Da svolgere
Cita alla lettera, dal testo sul colpo di stato in Myanmar, il passo compreso tra "Sul fronte interno, il" e "controllo dei social.", estremi inclusi.

Pagina
Subito dopo il colpo di stato, per quanto sia Cina sia Russia abbiano dichiarato di non voler interferire negli affari interni del Myanmar, mentre la Cina manifestava forte dissenso, la Russia si asteneva dal giudizio. Del resto, solo una settimana prima il ministro della difesa russo Sergei Shoigu aveva visitato il Myanmar per firmare un contratto per la fornitura di droni, sistemi missilistici e radar col generale Min Aung Hline, comandante in capo di Tatmadaw e autore del golpe. Lo stesso generale che nel luglio dello scorso anno in un’intervista alla tv di stato russa aveva accennato a “potenti forze” che sostenevano i ribelli etnici con una chiara allusione alla Cina. 

 

Questo intreccio di rapporti, giustifica l’indifferenza con cui i militari hanno accolto le minacce di possibili sanzioni. “Le abbiamo già subite e siamo sopravvissuti” ha risposto il vicecomandante di Tatmadaw all’inviata dell’Onu. E quando lei lo ha avvertito che rischiavano l’isolamento, lui ha risposto: “Impareremo a camminare con pochi amici”. Gli amici  non sono così pochi. Pur con molte differenze e qualche forte ostilità, i paesi dell’Asean non sembrano volere una reale rottura col governo birmano. Qualche incertezza è mostrata anche dal Giappone, che ha storici rapporti con i generali birmani (compreso San Suu Kyi, il padre della Signora) e ha investito in numerosi progetti strategici nel paese. 

 

 

Sul fronte interno, il civil disobedience movement, il movimento che ha ispirato le proteste non sembra poter continuare a lungo nella lotta, sia per una repressione sempre più pesante, sia per mancanza di leadership. C’è anche il rischio che i giovani che hanno interpretato la protesta e ne hanno pagato le conseguenze siano vittime di uno shock post-traumatico. Per una generazione nata e cresciuta in un’epoca di blocco totale delle informazioni e che si è improvvisamente ritrovata immersa nel world wide web, la lotta della democrazia poteva anche essere interpretata come un video game. Gli stessi generali ne stanno approfittando perché la loro arma più forte si rivela proprio il controllo dei social.

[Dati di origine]
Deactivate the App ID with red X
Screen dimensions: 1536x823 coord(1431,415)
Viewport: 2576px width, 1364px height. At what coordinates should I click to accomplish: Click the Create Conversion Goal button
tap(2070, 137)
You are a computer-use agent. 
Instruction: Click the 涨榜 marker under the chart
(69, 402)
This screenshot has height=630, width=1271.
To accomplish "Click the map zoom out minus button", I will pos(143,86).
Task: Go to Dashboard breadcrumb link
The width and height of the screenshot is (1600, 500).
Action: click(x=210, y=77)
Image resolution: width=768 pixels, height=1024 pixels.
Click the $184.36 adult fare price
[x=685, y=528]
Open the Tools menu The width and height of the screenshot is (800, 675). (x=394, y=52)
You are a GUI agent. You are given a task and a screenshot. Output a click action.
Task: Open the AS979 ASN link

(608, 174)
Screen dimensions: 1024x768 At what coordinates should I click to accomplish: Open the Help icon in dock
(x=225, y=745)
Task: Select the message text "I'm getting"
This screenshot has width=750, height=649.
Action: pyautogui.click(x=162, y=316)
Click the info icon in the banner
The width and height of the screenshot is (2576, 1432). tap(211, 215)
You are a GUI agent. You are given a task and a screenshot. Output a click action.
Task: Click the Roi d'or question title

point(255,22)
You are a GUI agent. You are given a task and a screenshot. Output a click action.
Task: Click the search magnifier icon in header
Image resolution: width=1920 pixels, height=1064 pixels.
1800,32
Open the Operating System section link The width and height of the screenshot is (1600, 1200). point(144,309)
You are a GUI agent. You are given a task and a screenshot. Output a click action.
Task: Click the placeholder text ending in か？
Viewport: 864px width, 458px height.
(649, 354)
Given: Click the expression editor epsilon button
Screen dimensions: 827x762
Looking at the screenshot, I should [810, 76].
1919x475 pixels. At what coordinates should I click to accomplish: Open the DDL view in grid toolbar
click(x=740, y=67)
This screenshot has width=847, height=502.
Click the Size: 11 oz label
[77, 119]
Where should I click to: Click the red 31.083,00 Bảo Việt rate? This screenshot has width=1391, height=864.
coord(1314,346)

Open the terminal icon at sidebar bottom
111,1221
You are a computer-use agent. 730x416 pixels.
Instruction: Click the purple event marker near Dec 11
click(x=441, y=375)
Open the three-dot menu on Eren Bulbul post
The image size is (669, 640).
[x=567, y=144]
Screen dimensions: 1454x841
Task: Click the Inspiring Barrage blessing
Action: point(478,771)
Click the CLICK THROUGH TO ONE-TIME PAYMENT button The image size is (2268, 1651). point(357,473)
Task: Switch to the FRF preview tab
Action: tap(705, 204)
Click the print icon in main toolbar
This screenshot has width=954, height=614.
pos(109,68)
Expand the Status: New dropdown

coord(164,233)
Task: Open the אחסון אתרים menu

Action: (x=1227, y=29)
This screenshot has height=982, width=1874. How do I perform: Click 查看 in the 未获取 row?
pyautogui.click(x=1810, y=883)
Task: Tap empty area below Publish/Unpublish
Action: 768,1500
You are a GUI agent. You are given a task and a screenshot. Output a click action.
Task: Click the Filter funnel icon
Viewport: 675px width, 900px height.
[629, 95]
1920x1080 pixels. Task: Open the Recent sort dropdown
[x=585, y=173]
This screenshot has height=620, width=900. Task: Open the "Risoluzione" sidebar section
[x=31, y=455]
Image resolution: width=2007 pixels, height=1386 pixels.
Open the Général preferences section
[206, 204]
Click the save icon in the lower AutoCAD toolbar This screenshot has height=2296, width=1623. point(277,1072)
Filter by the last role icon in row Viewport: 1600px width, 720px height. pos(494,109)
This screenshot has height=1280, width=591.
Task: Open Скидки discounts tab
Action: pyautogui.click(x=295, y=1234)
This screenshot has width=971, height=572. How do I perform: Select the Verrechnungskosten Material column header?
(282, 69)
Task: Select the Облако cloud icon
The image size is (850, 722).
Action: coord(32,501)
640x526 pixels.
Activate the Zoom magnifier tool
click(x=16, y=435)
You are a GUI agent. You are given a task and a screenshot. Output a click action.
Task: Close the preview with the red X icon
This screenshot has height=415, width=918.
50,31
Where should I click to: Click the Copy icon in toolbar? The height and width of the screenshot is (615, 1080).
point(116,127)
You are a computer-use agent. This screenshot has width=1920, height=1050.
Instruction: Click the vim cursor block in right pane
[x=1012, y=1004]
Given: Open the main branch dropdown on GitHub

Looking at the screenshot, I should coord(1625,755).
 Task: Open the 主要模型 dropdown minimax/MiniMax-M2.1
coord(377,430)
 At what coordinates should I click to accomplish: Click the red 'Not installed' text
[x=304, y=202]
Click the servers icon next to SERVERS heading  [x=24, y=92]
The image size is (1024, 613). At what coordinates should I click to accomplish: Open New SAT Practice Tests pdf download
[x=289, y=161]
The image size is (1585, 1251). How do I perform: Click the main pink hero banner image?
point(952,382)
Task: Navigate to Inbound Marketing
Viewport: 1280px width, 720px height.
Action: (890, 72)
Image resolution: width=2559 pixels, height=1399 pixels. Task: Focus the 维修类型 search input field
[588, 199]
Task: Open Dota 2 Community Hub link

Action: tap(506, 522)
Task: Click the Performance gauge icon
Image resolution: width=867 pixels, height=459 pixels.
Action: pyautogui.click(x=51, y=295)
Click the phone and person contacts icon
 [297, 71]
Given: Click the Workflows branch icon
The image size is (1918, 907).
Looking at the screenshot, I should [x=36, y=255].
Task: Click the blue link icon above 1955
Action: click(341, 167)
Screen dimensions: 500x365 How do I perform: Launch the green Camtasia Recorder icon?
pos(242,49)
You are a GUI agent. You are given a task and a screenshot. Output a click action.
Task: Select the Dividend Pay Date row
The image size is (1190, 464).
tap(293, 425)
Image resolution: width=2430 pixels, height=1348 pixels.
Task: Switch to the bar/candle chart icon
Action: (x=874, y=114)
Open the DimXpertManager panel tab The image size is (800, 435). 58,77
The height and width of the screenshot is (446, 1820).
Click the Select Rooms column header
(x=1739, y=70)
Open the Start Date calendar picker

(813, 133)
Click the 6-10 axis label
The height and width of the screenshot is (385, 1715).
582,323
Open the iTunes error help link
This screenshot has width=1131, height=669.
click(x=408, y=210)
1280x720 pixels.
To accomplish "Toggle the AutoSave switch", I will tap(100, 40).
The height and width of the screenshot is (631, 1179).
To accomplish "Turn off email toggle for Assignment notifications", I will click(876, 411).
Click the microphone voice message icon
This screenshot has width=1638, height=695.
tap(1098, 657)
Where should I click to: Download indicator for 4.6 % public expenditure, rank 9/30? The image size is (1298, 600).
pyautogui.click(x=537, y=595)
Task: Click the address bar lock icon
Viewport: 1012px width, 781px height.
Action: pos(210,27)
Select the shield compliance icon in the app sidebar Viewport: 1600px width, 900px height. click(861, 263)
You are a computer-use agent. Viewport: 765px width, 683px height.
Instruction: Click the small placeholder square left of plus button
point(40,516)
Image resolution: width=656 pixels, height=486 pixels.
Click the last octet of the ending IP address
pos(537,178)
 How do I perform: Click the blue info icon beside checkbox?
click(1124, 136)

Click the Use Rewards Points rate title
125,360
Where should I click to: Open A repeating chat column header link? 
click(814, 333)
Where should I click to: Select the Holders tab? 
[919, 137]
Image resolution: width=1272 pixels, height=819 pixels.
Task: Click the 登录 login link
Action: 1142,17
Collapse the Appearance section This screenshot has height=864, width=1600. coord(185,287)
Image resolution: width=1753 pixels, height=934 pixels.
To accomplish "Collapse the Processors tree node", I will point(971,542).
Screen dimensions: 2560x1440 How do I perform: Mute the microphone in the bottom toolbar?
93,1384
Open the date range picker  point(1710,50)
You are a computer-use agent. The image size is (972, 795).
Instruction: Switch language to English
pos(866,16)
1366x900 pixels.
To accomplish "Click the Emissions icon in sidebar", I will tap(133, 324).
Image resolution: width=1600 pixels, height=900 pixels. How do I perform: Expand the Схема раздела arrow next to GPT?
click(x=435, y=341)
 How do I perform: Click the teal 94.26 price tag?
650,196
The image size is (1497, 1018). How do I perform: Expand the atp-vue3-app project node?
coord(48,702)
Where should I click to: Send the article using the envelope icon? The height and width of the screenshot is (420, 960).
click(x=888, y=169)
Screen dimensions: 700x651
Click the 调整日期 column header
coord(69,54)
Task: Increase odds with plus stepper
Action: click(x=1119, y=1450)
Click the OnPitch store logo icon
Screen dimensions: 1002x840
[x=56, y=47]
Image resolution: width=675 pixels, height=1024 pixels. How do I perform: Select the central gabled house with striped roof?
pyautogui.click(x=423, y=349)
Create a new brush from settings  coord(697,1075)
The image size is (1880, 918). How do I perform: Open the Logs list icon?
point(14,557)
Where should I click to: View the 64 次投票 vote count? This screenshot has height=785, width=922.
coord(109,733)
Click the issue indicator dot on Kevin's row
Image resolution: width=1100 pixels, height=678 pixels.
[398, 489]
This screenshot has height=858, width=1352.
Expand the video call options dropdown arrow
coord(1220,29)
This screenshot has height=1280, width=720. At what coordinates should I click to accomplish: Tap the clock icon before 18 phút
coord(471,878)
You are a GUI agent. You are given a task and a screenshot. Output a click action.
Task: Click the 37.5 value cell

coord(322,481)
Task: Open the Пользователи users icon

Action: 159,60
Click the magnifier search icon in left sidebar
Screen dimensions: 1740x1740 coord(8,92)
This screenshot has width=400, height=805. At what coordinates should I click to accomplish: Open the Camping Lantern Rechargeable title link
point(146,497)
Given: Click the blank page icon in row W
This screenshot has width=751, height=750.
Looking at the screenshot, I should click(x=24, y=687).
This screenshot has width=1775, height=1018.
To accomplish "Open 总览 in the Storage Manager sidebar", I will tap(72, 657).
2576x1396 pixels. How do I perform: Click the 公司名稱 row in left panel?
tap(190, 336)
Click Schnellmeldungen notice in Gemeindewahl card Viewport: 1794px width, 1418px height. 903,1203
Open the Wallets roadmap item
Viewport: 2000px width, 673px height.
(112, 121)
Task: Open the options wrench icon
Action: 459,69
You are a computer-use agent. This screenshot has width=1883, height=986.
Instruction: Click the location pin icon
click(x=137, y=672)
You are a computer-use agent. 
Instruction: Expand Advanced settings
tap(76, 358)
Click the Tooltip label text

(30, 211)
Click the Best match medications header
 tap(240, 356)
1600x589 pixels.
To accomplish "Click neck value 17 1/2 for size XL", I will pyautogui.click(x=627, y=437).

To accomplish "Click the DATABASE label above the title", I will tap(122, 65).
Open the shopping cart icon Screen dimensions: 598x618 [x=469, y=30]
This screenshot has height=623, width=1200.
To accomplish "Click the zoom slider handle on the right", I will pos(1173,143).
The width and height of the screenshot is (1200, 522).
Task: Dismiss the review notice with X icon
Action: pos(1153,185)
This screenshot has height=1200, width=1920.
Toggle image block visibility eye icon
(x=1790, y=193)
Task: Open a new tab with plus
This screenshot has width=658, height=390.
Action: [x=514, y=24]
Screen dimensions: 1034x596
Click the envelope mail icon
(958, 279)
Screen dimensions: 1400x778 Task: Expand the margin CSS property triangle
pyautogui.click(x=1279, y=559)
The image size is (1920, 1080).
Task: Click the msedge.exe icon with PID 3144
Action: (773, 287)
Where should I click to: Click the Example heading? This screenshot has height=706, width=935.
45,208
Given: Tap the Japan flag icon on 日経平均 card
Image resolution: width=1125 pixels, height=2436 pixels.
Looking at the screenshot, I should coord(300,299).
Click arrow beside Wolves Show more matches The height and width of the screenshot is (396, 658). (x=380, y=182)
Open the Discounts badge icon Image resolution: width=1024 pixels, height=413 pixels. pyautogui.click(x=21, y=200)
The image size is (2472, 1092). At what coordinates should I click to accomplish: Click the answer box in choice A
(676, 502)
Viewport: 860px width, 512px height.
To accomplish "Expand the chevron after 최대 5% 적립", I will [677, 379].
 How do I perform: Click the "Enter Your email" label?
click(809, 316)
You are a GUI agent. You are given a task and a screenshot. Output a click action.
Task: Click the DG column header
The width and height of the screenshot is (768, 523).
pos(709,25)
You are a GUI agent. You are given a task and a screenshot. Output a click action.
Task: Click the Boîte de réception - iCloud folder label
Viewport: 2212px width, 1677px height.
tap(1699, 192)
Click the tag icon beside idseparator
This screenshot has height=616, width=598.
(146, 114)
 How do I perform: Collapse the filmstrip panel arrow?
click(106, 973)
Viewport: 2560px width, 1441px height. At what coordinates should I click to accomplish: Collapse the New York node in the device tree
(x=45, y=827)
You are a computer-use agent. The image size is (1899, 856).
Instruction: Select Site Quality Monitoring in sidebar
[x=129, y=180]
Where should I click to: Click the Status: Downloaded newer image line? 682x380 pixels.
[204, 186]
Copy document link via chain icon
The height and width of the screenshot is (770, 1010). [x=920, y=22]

Soluzione
Sul fronte interno, il civil disobedience movement, il movimento che ha ispirato le proteste non sembra poter continuare a lungo nella lotta, sia per una repressione sempre più pesante, sia per mancanza di leadership. C’è anche il rischio che i giovani che hanno interpretato la protesta e ne hanno pagato le conseguenze siano vittime di uno shock post-traumatico. Per una generazione nata e cresciuta in un’epoca di blocco totale delle informazioni e che si è improvvisamente ritrovata immersa nel world wide web, la lotta della democrazia poteva anche essere interpretata come un video game. Gli stessi generali ne stanno approfittando perché la loro arma più forte si rivela proprio il controllo dei social.